EPA has proposed several rules that will or may reduce emissions of SO2, such as the

CSAPR, the Industrial Boilers MACT, and the MATS. The emissions reductions achieved under

these rules should result in reduced impacts from transported SO2 emissions and states should

consider these measures, among others measures, in fulfilling the section 110(a)(2)(D)(i)(I)

requirements.

 

§110(a)(2)(D)(i)(II)

Interstate transport as it relates to PSD and visibility

(II) interfere with measures required to be included in the applicable implementation plan for any other State under part C of this subchapter to prevent significant deterioration of air quality or to protect visibility,

 

Under section 110(a)(2)(D)(i)(II), the PSD sub-element (prong 3) may be met by the

state’s confirmation in a SIP submission that new major sources and major modifications in the

state are subject to PSD and (if the state contains a nonattainment area for the relevant pollutant)

NNSR programs that implement the 2010 1-hour SO2 NAAQS.36

The sub-element providing for protection of visibility (prong 4) under

section 110(a)(2)(D)(i)(II) may be met by the state’s confirmation that an approved regional haze

SIP (or FIP) is in place. The development of the regional haze SIPs occurred in a collaborative

environment among the states. Through this process, the states coordinated on emissions

controls to protect visibility on an interstate basis. The regional haze rule also specifically

requires that a state participating in a regional planning process include "all measures needed to

achieve its apportionment of emission reduction obligations agreed upon through that process."37

We anticipate that an approved regional haze SIP (or FIP) addressing this requirement will

ensure that emissions from sources within the state are not interfering with measures to protect

visibility in other states.

 

§110(a)(2)(D)(ii)

Interstate and international pollution

(ii) insuring compliance with the applicable requirements of sections 126 and 115 (relating to interstate and international pollution abatement);

Section 126(a) of the CAA directs each SIP to include provisions requiring a new or

modified source to notify neighboring states of potential impacts from the source.

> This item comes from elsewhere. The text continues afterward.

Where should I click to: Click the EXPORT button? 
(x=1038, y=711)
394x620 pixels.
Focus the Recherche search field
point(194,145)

States with

SIP-approved PSD programs should have a regulatory provision in place, consistent with 40

CFR 51.166(q)(2)(iv), that requires such notification of other state and local agencies……Sections 126(b) and 126(c) of the CAA affect a state only if the Administrator has been

petitioned to make a finding of violation that is related to either interstate transport or

international transport of emissions from sources in the state. Thus, unless a state has been the

subject of such a petition, the state has no continuing obligations under sections 126(b) or 126(c).

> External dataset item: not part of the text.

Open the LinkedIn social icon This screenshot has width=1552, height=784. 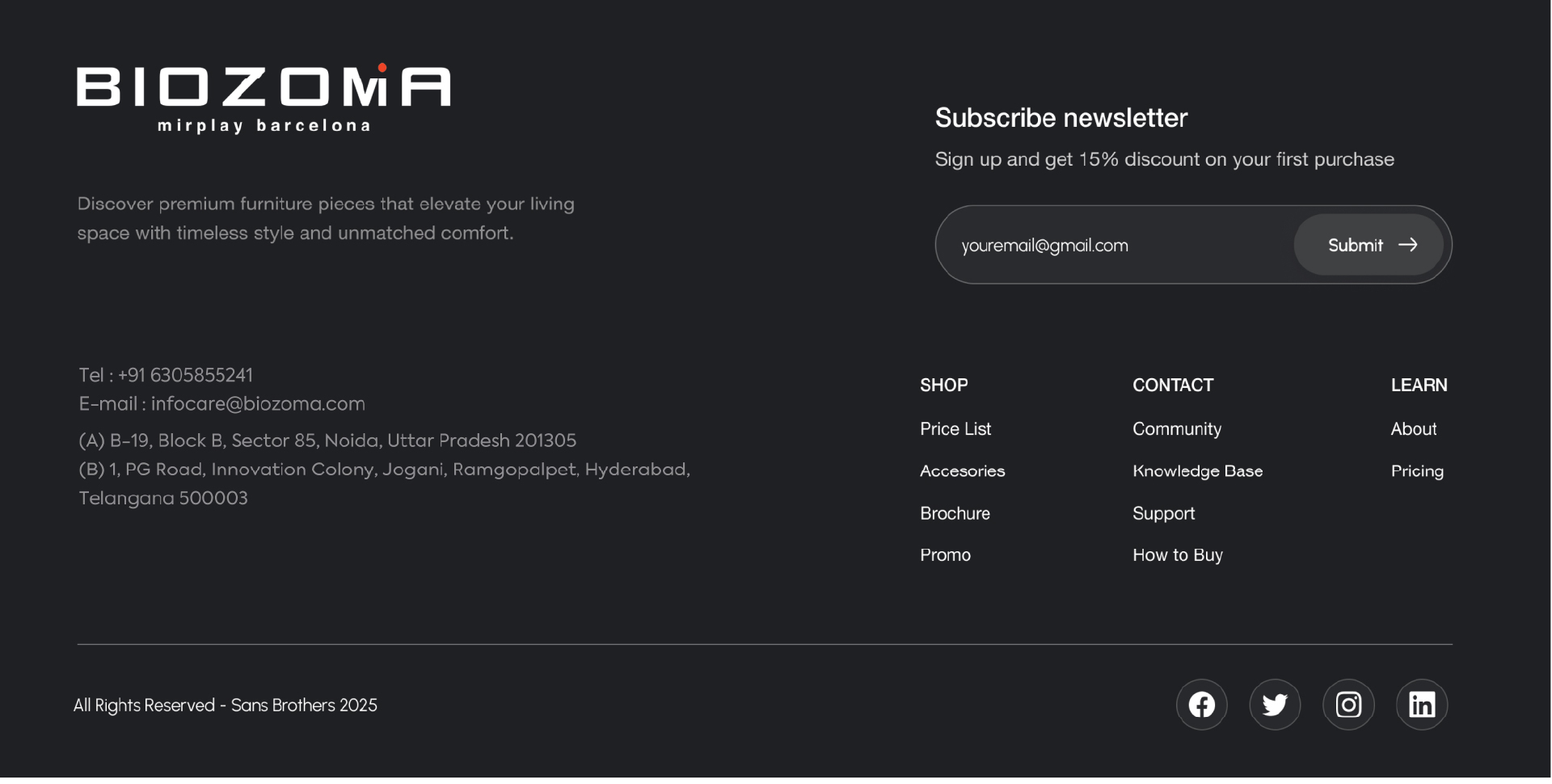1422,705
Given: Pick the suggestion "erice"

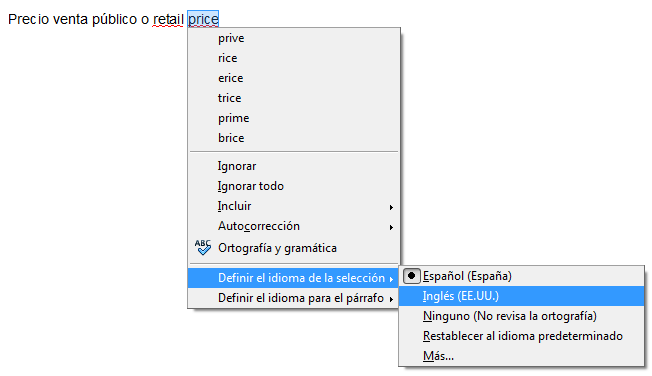Looking at the screenshot, I should click(x=294, y=78).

Section 115 of the CAA authorizes the Administrator to require a state to revise its SIP

under certain conditions to alleviate international transport. Because there are no pending

actions pursuant to section 115 of the CAA, at this time EPA has no reason to approve or

disapprove any existing state rules with regard to section 115 provisions.

 
    

 

 

 

VI. Transition from the existing SO2 NAAQS to a revised SO2 NAAQS

In implementing the new 1-hour SO2 NAAQS, states will need to insure that the health

protection provided under the prior SO2 NAAQS continues to be achieved as well as maintained.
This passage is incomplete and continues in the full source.